- Task details
Write out every line of the material exactly as it appears.

- Extracted material
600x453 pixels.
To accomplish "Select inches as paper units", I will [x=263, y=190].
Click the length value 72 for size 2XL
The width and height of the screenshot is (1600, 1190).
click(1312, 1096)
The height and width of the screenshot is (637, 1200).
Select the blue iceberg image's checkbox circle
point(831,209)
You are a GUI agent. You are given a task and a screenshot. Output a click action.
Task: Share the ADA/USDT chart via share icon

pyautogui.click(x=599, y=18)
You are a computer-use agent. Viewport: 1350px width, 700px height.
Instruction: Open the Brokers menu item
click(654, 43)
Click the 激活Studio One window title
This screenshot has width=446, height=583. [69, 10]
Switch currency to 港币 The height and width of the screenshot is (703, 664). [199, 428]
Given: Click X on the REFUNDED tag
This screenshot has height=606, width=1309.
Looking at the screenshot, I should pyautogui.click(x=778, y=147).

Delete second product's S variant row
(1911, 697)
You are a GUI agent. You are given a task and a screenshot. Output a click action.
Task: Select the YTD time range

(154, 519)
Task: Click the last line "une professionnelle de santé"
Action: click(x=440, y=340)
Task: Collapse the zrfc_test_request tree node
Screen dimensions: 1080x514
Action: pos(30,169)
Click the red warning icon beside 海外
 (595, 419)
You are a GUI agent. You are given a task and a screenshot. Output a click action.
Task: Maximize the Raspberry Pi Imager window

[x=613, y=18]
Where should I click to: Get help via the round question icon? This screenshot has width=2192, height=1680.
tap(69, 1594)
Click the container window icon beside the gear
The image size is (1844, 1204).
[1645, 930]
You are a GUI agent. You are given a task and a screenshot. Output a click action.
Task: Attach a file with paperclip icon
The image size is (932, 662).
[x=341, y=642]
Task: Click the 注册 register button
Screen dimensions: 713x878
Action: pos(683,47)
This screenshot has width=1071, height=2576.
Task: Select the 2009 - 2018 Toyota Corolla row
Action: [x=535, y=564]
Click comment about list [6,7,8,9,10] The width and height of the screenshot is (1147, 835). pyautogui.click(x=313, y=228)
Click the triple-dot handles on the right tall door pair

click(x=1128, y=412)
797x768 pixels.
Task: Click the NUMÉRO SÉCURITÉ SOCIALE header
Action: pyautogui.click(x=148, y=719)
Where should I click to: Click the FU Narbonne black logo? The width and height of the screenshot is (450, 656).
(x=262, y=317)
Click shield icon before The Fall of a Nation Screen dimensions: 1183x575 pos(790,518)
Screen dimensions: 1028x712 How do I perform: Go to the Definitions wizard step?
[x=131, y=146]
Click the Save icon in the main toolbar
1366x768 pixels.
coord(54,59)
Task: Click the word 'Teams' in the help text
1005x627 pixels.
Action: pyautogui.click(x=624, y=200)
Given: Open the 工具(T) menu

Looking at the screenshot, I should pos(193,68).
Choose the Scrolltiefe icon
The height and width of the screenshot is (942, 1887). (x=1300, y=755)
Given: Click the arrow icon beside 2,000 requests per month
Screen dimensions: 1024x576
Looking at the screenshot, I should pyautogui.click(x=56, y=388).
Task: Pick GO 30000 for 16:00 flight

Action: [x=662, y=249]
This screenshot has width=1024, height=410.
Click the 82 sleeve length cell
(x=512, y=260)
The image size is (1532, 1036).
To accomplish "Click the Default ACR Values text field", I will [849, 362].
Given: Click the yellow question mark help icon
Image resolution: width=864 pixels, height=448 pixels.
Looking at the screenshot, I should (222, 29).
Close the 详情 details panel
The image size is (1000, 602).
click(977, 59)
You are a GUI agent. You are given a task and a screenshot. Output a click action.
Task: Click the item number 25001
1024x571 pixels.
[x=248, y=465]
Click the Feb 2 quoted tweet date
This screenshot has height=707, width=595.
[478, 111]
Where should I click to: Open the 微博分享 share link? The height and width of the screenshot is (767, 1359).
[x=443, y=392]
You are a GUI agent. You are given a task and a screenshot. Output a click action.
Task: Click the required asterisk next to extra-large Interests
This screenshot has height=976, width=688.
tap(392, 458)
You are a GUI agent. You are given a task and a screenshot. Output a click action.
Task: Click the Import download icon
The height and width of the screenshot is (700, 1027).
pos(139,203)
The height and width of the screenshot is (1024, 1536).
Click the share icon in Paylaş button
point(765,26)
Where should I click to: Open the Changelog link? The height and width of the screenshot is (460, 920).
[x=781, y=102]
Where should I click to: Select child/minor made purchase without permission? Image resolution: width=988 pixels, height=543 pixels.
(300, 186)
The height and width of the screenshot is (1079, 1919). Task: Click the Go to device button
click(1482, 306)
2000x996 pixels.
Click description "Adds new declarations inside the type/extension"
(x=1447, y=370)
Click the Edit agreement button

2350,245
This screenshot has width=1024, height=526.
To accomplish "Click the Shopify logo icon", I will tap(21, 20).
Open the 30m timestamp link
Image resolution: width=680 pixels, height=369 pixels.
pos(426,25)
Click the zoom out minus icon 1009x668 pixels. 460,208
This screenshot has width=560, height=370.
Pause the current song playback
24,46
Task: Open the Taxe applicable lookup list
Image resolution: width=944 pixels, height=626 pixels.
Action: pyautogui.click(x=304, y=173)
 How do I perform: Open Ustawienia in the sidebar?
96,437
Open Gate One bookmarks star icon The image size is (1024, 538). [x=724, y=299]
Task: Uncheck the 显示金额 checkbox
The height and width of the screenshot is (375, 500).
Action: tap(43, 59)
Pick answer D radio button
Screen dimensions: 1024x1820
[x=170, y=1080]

- Response box
600x453 pixels.
To accomplish "Select inches as paper units", I will [x=263, y=190].
Click the length value 72 for size 2XL
The width and height of the screenshot is (1600, 1190).
click(1312, 1096)
The height and width of the screenshot is (637, 1200).
Select the blue iceberg image's checkbox circle
point(831,209)
You are a GUI agent. You are given a task and a screenshot. Output a click action.
Task: Share the ADA/USDT chart via share icon

pyautogui.click(x=599, y=18)
You are a computer-use agent. Viewport: 1350px width, 700px height.
Instruction: Open the Brokers menu item
click(654, 43)
Click the 激活Studio One window title
This screenshot has width=446, height=583. [69, 10]
Switch currency to 港币 The height and width of the screenshot is (703, 664). [199, 428]
Given: Click X on the REFUNDED tag
This screenshot has height=606, width=1309.
Looking at the screenshot, I should pyautogui.click(x=778, y=147).

Delete second product's S variant row
(1911, 697)
You are a GUI agent. You are given a task and a screenshot. Output a click action.
Task: Select the YTD time range

(154, 519)
Task: Click the last line "une professionnelle de santé"
Action: click(x=440, y=340)
Task: Collapse the zrfc_test_request tree node
Screen dimensions: 1080x514
Action: pos(30,169)
Click the red warning icon beside 海外
 (595, 419)
You are a GUI agent. You are given a task and a screenshot. Output a click action.
Task: Maximize the Raspberry Pi Imager window

[x=613, y=18]
Where should I click to: Get help via the round question icon? This screenshot has width=2192, height=1680.
tap(69, 1594)
Click the container window icon beside the gear
The image size is (1844, 1204).
[1645, 930]
You are a GUI agent. You are given a task and a screenshot. Output a click action.
Task: Attach a file with paperclip icon
The image size is (932, 662).
[x=341, y=642]
Task: Click the 注册 register button
Screen dimensions: 713x878
Action: pos(683,47)
This screenshot has width=1071, height=2576.
Task: Select the 2009 - 2018 Toyota Corolla row
Action: [x=535, y=564]
Click comment about list [6,7,8,9,10] The width and height of the screenshot is (1147, 835). pyautogui.click(x=313, y=228)
Click the triple-dot handles on the right tall door pair

click(x=1128, y=412)
797x768 pixels.
Task: Click the NUMÉRO SÉCURITÉ SOCIALE header
Action: pyautogui.click(x=148, y=719)
Where should I click to: Click the FU Narbonne black logo? The width and height of the screenshot is (450, 656).
(x=262, y=317)
Click shield icon before The Fall of a Nation Screen dimensions: 1183x575 pos(790,518)
Screen dimensions: 1028x712 How do I perform: Go to the Definitions wizard step?
[x=131, y=146]
Click the Save icon in the main toolbar
1366x768 pixels.
coord(54,59)
Task: Click the word 'Teams' in the help text
1005x627 pixels.
Action: pyautogui.click(x=624, y=200)
Given: Open the 工具(T) menu

Looking at the screenshot, I should pos(193,68).
Choose the Scrolltiefe icon
The height and width of the screenshot is (942, 1887). (x=1300, y=755)
Given: Click the arrow icon beside 2,000 requests per month
Screen dimensions: 1024x576
Looking at the screenshot, I should pyautogui.click(x=56, y=388).
Task: Pick GO 30000 for 16:00 flight

Action: [x=662, y=249]
This screenshot has width=1024, height=410.
Click the 82 sleeve length cell
(x=512, y=260)
The image size is (1532, 1036).
To accomplish "Click the Default ACR Values text field", I will [849, 362].
Given: Click the yellow question mark help icon
Image resolution: width=864 pixels, height=448 pixels.
Looking at the screenshot, I should (222, 29).
Close the 详情 details panel
The image size is (1000, 602).
click(977, 59)
You are a GUI agent. You are given a task and a screenshot. Output a click action.
Task: Click the item number 25001
1024x571 pixels.
[x=248, y=465]
Click the Feb 2 quoted tweet date
This screenshot has height=707, width=595.
[478, 111]
Where should I click to: Open the 微博分享 share link? The height and width of the screenshot is (767, 1359).
[x=443, y=392]
You are a GUI agent. You are given a task and a screenshot. Output a click action.
Task: Click the required asterisk next to extra-large Interests
This screenshot has height=976, width=688.
tap(392, 458)
You are a GUI agent. You are given a task and a screenshot. Output a click action.
Task: Click the Import download icon
The height and width of the screenshot is (700, 1027).
pos(139,203)
The height and width of the screenshot is (1024, 1536).
Click the share icon in Paylaş button
point(765,26)
Where should I click to: Open the Changelog link? The height and width of the screenshot is (460, 920).
[x=781, y=102]
Where should I click to: Select child/minor made purchase without permission? Image resolution: width=988 pixels, height=543 pixels.
(300, 186)
The height and width of the screenshot is (1079, 1919). Task: Click the Go to device button
click(1482, 306)
2000x996 pixels.
Click description "Adds new declarations inside the type/extension"
(x=1447, y=370)
Click the Edit agreement button

2350,245
This screenshot has width=1024, height=526.
To accomplish "Click the Shopify logo icon", I will tap(21, 20).
Open the 30m timestamp link
Image resolution: width=680 pixels, height=369 pixels.
pos(426,25)
Click the zoom out minus icon 1009x668 pixels. 460,208
This screenshot has width=560, height=370.
Pause the current song playback
24,46
Task: Open the Taxe applicable lookup list
Image resolution: width=944 pixels, height=626 pixels.
Action: pyautogui.click(x=304, y=173)
 How do I perform: Open Ustawienia in the sidebar?
96,437
Open Gate One bookmarks star icon The image size is (1024, 538). [x=724, y=299]
Task: Uncheck the 显示金额 checkbox
The height and width of the screenshot is (375, 500).
Action: tap(43, 59)
Pick answer D radio button
Screen dimensions: 1024x1820
[x=170, y=1080]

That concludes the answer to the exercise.